■ **TEXT EXCERPT**
----

Therapists, Technology, and Mindfulness

Amanda Skowron Romano, PsyD
May 2023

To begin, we will ground ourselves in the moment with a “relieving sigh”

  1. Sit up nice and tall.
  2. Lower your gaze towards the ground.
  3. Take a regular inhale through the nose.
  4. Slowly let all the air out through the mouth with an extended exhale while making a slight sound.

As carbon dioxide builds up in the bloodstream, a person feels increasingly agitated and jittery. The “relieving sigh” is a way to release carbon dioxide and alleviate stress in real time. Now that we are centered, we can begin to explore how even therapists experience stress.

Technology impacts us as human beings and as therapists. In 2005, five percent of adults (Pew Research Center, 2021) in the United States reported using a social media platform. Currently, 70 percent (Perrin & Anderson, 2019) of adults now engage in social media. Furthermore, the COVID-19 pandemic made nearly a full turn to telehealth for therapists. “An APA survey found that 50% of psychologists had moved to offering both in-person and virtual services to their patients, up from 30% in 2020” (APA, 2022).

Being therapists in the fast growing world of telehealth and social media, we are faced with many decisions about how we want our clinical practices to look. Reflecting on these pulls for healthcare providers to engage in the technical world, it led me to think about the pressures each of us face, and the immense value that can come from a mindfulness practice.

The world of technology tends to thrive on the concept of some people being “special” or standing out. Truth be told, not everyone will be rockstars at social media or telehealth or even want to engage those platforms at all! Know your strengths, know your growth areas, and know that we are all trying to figure out these technical changes together. We can gain this self awareness through a mindfulness practice of awareness, nonjudgement, and self compassion.

Jon Kabat-Zinn’s definition of mindfulness is as follows: “Mindfulness is awareness that arises through paying attention, on purpose, in the present moment, non-judgmentally,” Jon Kabat-Zinn. (Full Catastrophe Living, 2013). There are many benefits of “awareness” and the power of taking a “non-judgmental” approach to the pressures that we are currently facing.  Mindful awareness is paying attention and being in the present, which allows us to concentrate and to see more clearly. Awareness allows us to see things as they are. In recognizing the often unspoken pressures of implementing telehealth services, adapting to changing workspaces, and being more vulnerable through social media engagement, we benefit from present moment awareness. Entering such awareness grants us the wisdom and ability to see this challenging technological landscape through a non-judgmental lens.

What is a non-judgmental perspective? It means taking an impartial view to our own experience by becoming aware of the constant stream of judgments and reactions to inner and outer experiences. Judgments tend to dominate our minds, making it difficult for us ever to find any sense of peace. Instead, we can build the skill of observing how preoccupied the mind is with “liking” and “disliking”.

It is not about stopping the judgments. It’s about being aware that the judgments are happening. As therapists adjust to telehealth and social media, it is imperative that we become aware of how we speak to ourselves and the judgments that are present.

Engagement in mindful awareness sets the stage for self-compassion. Kristin Neff’s research has found: “Self-compassion allows for greater self-clarity, because personal failings can be acknowledged with kindness and do not need to be hidden…. Research indicates that self-compassion is associated with greater emotional resilience, more accurate self-concepts, more caring relationship behavior, as well as less narcissism and reactive anger.” (Kristin Neff, 2023).

So the next time you find yourself being overwhelmed by change or comparing yourself to a fellow colleague’s social media post or new marketing website, drop anchor in the moment by engaging in ACE (Russ Harris, The Happiness Trap, 2022).

  • ACKNOWLEDGE your thoughts and feelings
  • COME BACK into your body
  • ENGAGE in what you are doing

Perhaps most importantly though, please always remember… we are doing the best we can… in this moment.

----

(Saved entries)

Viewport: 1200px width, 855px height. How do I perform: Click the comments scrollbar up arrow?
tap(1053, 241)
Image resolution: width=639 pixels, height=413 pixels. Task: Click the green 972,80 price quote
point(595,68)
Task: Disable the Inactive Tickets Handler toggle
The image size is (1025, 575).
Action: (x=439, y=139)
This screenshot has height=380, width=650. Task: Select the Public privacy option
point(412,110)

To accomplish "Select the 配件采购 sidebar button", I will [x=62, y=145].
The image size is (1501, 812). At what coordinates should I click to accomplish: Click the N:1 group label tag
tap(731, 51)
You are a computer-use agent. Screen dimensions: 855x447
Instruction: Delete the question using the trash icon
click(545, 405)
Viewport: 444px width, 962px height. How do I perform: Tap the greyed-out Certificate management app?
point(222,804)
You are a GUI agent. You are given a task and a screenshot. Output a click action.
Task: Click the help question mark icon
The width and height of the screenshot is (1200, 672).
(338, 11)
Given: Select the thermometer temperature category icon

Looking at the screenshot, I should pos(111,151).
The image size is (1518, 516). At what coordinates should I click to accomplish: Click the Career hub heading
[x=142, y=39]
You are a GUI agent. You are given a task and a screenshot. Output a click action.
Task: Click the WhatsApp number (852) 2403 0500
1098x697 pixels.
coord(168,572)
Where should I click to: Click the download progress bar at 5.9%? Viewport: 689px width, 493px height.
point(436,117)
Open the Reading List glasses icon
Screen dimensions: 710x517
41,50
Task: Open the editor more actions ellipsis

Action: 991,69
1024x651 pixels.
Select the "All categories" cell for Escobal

----

■ **EXERCISE INSTRUCTIONS**
Translate this sentence from the text on therapists, technology, and mindfulness into Spanish: "Awareness allows us to see things as they are."

■ **RESPONSE TO THIS TASK**
La conciencia nos permite ver las cosas tal como son.